Answer: As previously, we did not focus on mechanistic aspects, yet we have suggested in the manuscript that the temperature heterogeneity in the reaction vessel after the addition of catalyst may be the cause of increased size heterogeneity, but we did not do any experiment to prove this claim, we have just written down our observation.

3. Life-cycle analysis or section discussion of the ecological footprint of the synthesis needs to be included in the study to justify the claims of sustainability.

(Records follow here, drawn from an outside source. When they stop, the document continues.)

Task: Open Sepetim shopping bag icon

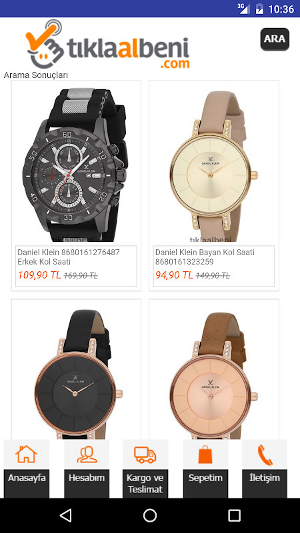Action: coord(205,454)
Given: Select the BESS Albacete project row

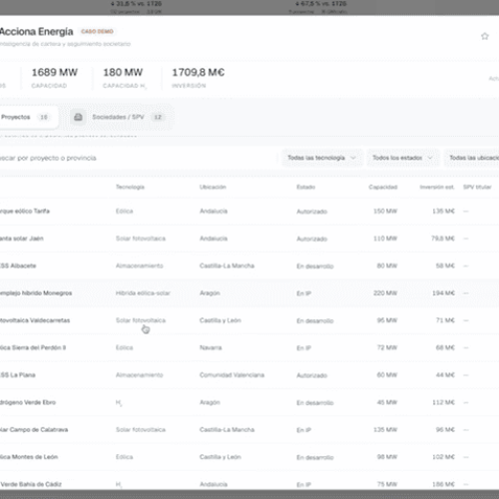Looking at the screenshot, I should pyautogui.click(x=250, y=265).
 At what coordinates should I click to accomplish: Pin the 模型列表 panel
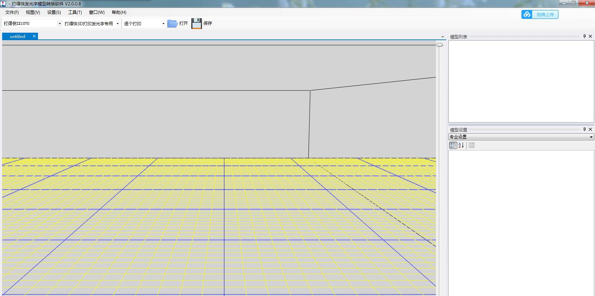click(584, 36)
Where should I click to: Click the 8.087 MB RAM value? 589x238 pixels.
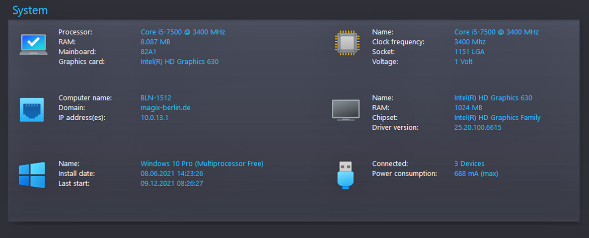[x=156, y=42]
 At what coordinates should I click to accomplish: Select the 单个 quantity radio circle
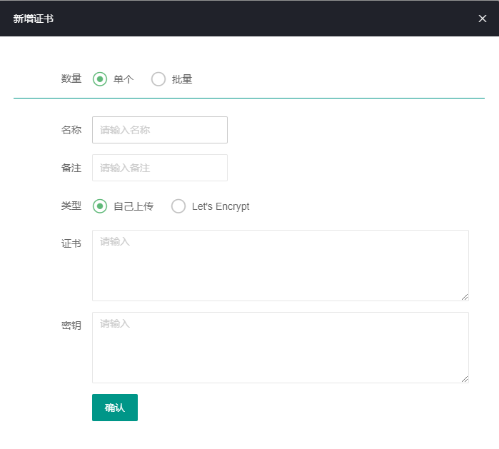tap(100, 79)
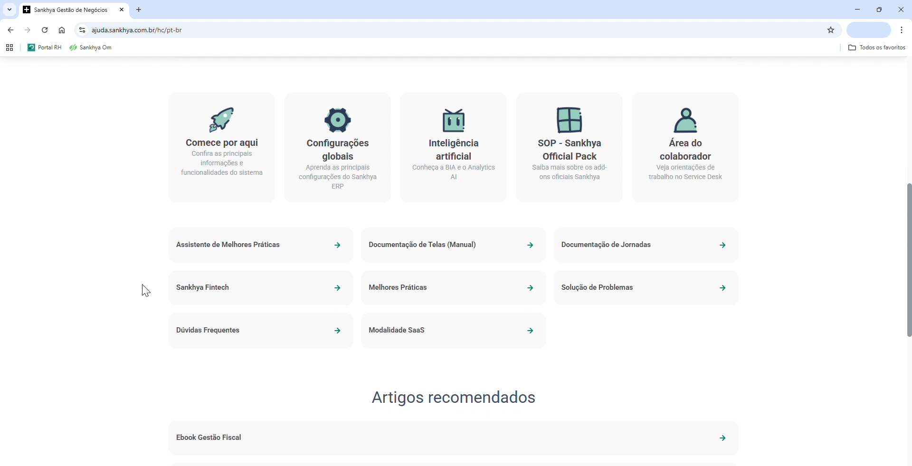Click the arrow on Documentação de Jornadas
912x466 pixels.
pyautogui.click(x=722, y=246)
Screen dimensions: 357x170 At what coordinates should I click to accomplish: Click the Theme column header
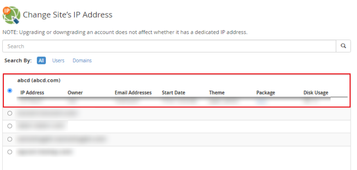point(217,93)
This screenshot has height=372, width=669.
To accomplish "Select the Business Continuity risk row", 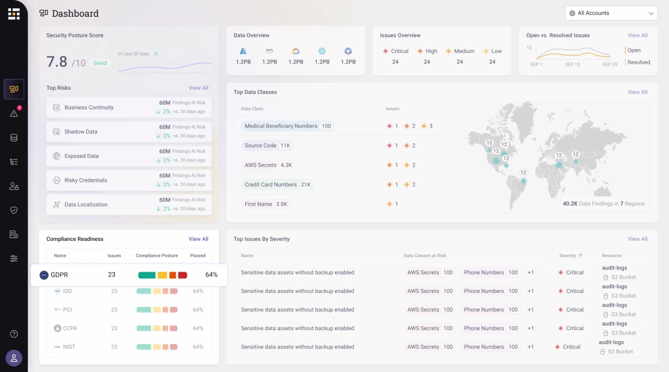I will tap(129, 108).
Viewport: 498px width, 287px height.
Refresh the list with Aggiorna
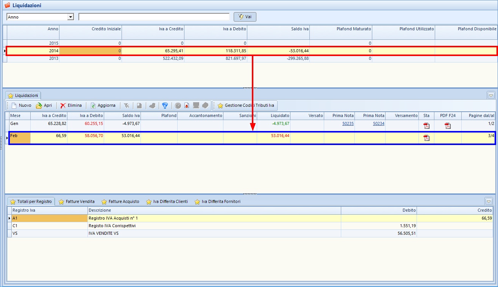point(103,106)
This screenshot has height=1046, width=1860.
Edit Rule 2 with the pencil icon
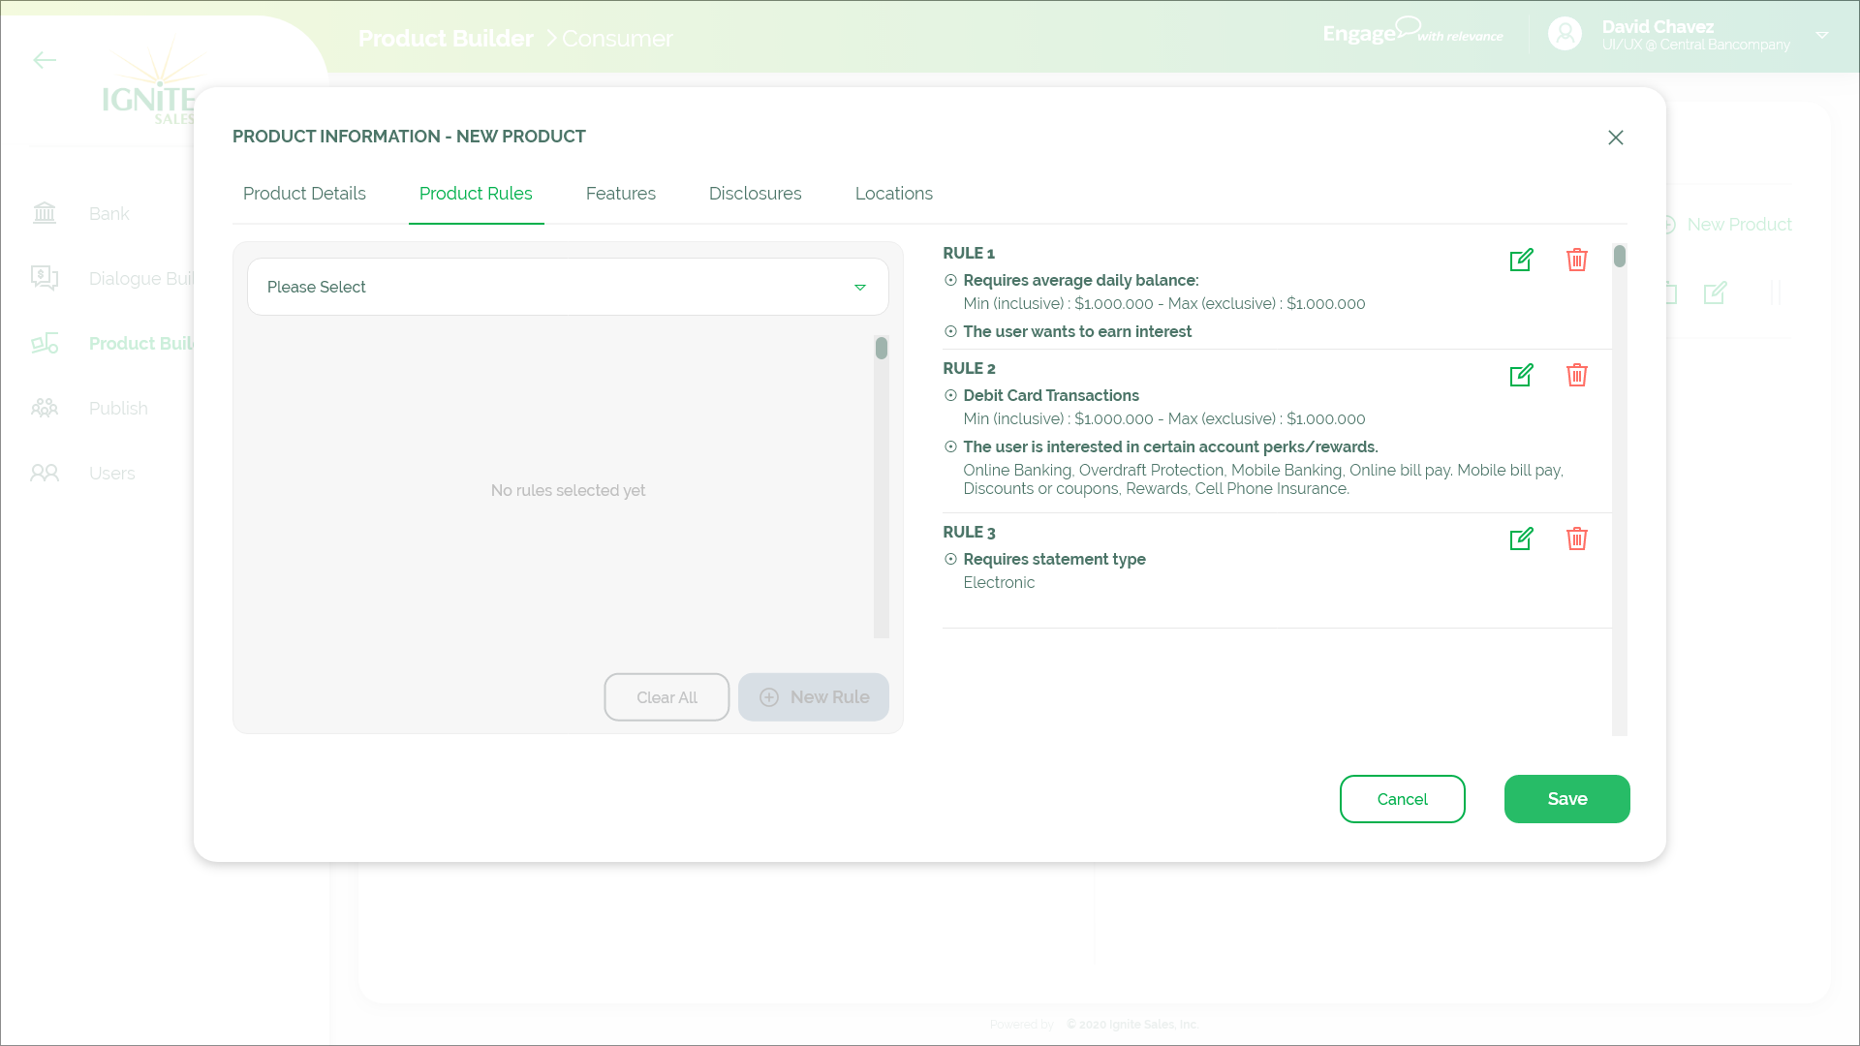point(1521,375)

Answer: Ethanol is generally considered a green solvent because it is derived from biological sources, not from petroleum-based chemical industries. This is why we did not explain our claim of sustainability in detail.

4. It would have been important to go into a discussion of scalability for this method, regarding batch-to-batch consistency, cost analysis, and possible applications to the biomedical industry.

Answer: We have missed mentioning in the manuscript that for those experiments where we have calculated the size of silica nanoparticles from linear regression data, we have made synthesis for three tailor-sized batches, two in the same size vial as for the basic experiments, and one in the 100ml of total volume for reaction mixture. The results of these experiments fit the model with the same accuracy as in the smaller batch. This was the basis of our claim of scalability.This is now added to the manuscript in chapter 2. Results Line 193The scalability is proven in the laboratory scale synthesis, as we increased the basic volume of 8 ml to 100 ml with the same repeatability, as all experiments were performed as triplicates (chapter 1.4, line 135. Cost analysis is not discussed because the price of starting materials varies, which was not the aim of this study. Our claim for cost-effectiveness was intuitively made, as commercially available monodispersed silica nanoparticle suspensions have much higher prices than chemicals needed for their synthesis.

5. The paper mentions drug delivery and diagnostics as possible applications, but the study does not experimentally validate such a claim. 

Answer: That is correct; this research did not deal with applications of silica nanoparticles, just their synthesis. We mention them in the introduction and cite some papers involved in the listed applications. As a remark, we have published many papers on this topic, but we did not mention them because we believe self-citation is unethical.

6. Stability of the nanoparticles with long-term exposure, particularly under different physiological or environmental conditions. 

Answer: In continuation to previous answers, we did not examine long-term exposure or behavior under physiological conditions, but we have cited papers that did examine these important properties.